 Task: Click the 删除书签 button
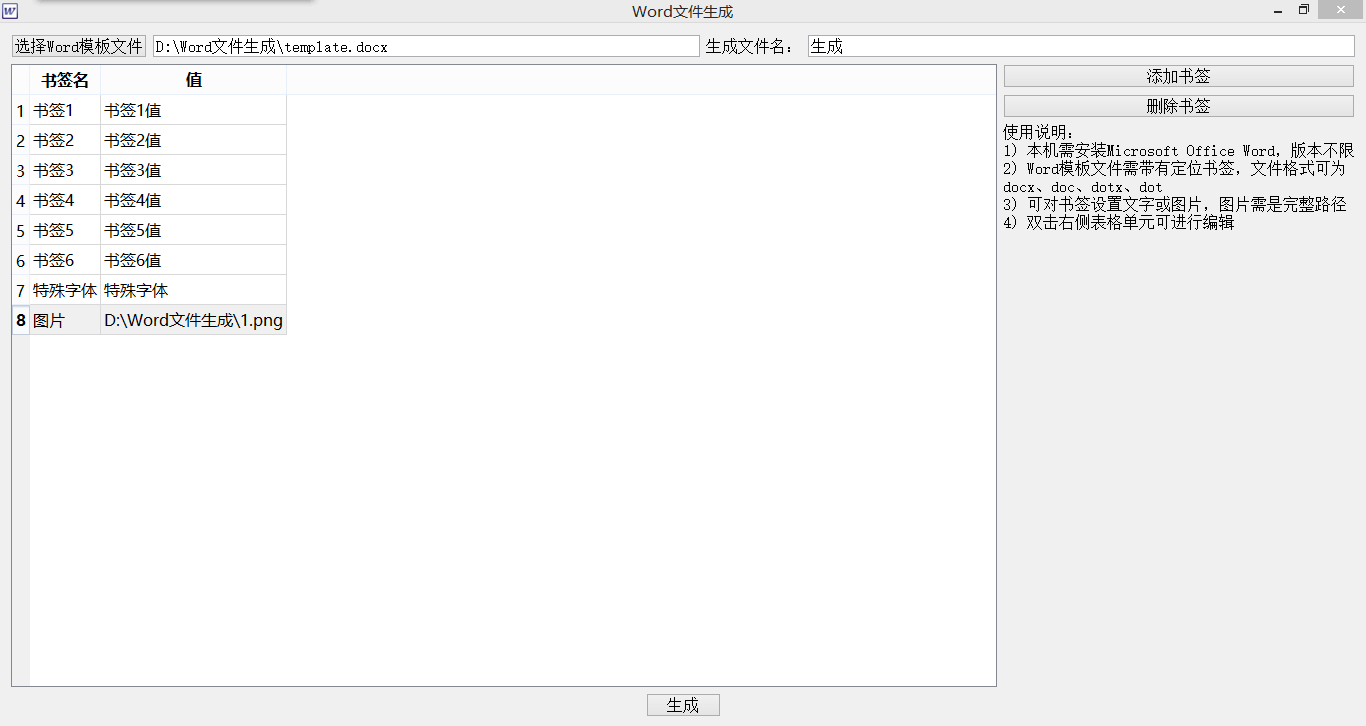[x=1177, y=105]
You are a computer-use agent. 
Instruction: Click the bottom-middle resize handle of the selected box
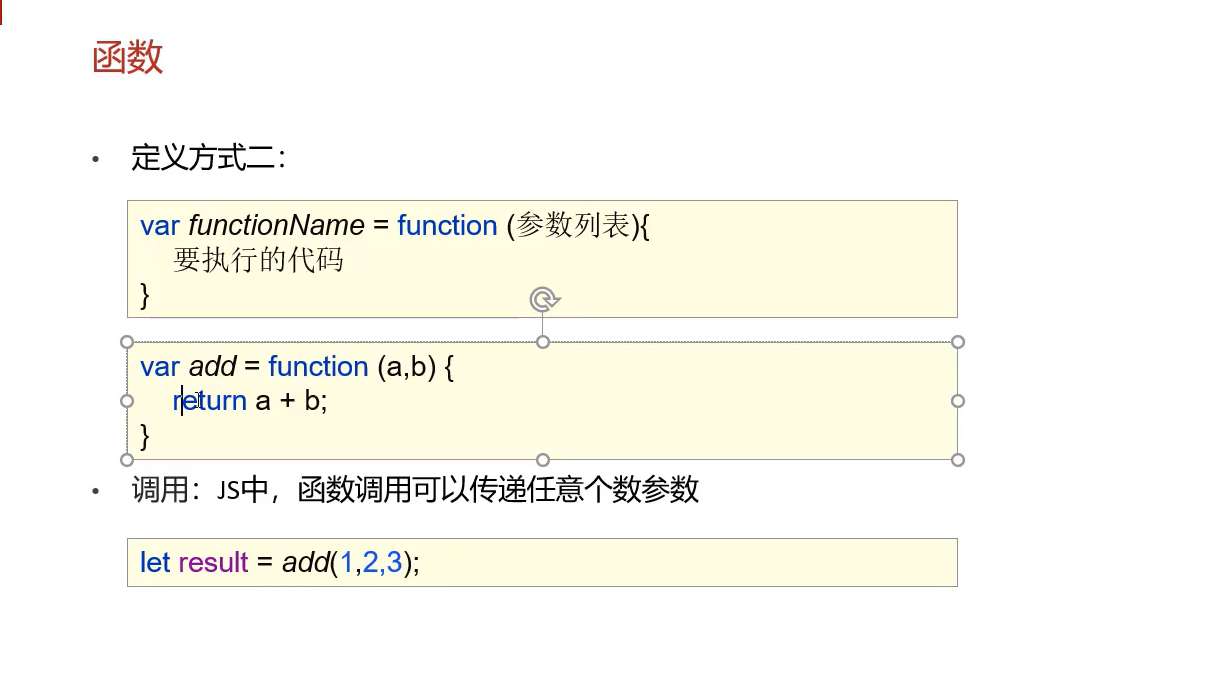543,460
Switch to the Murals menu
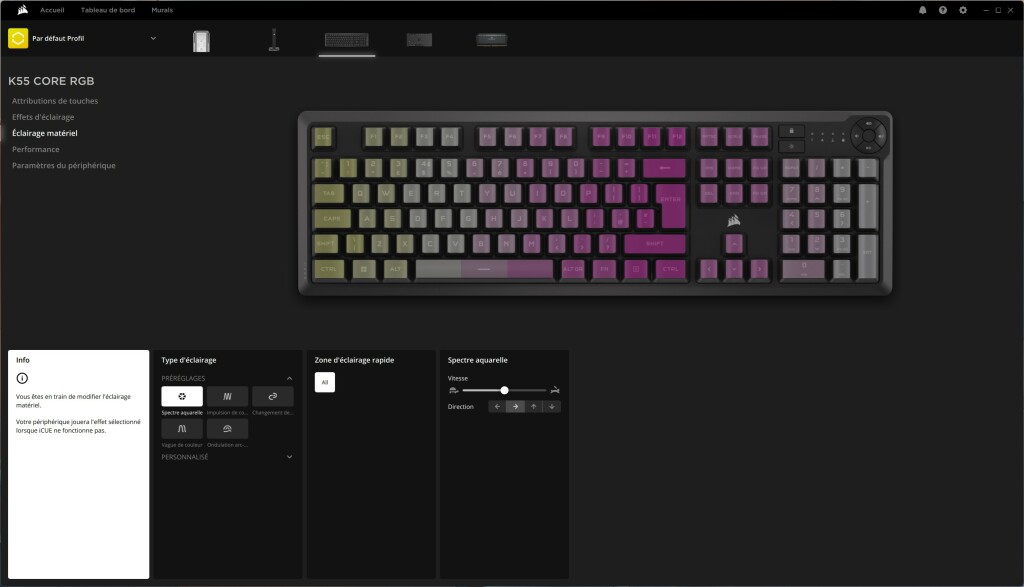Viewport: 1024px width, 587px height. (x=161, y=9)
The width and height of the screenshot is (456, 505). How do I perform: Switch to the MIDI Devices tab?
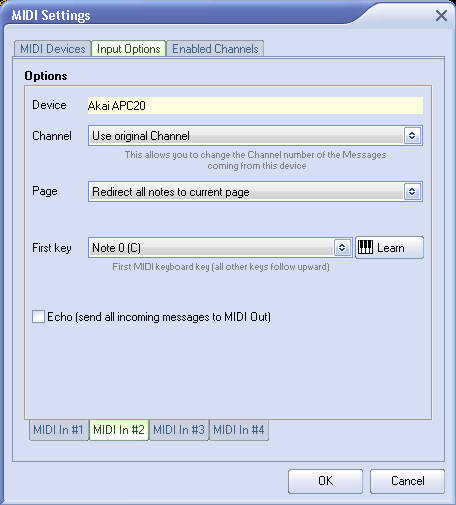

> [WHAT YOU ARE ASKED TO DO]: Could you convert the items above into a Markdown table with the columns "Number" and "Entry", one row per line, skipping blank lines and omitting the pictures?

> [REPLY TO THE TASK]:
| Number | Entry |
|---|---|
| 1 |  Task: Click the 删除书签 button |
| 2 | [x=1177, y=105] |
| 3 | You are a computer-use agent.  |
| 4 | Instruction: Click the bottom-middle resize handle of the selected box |
| 5 | 543,460 |
| 6 | Switch to the Murals menu |
| 7 | Viewport: 1024px width, 587px height. (x=161, y=9) |
| 8 | The width and height of the screenshot is (456, 505). How do I perform: Switch to the MIDI Devices tab? |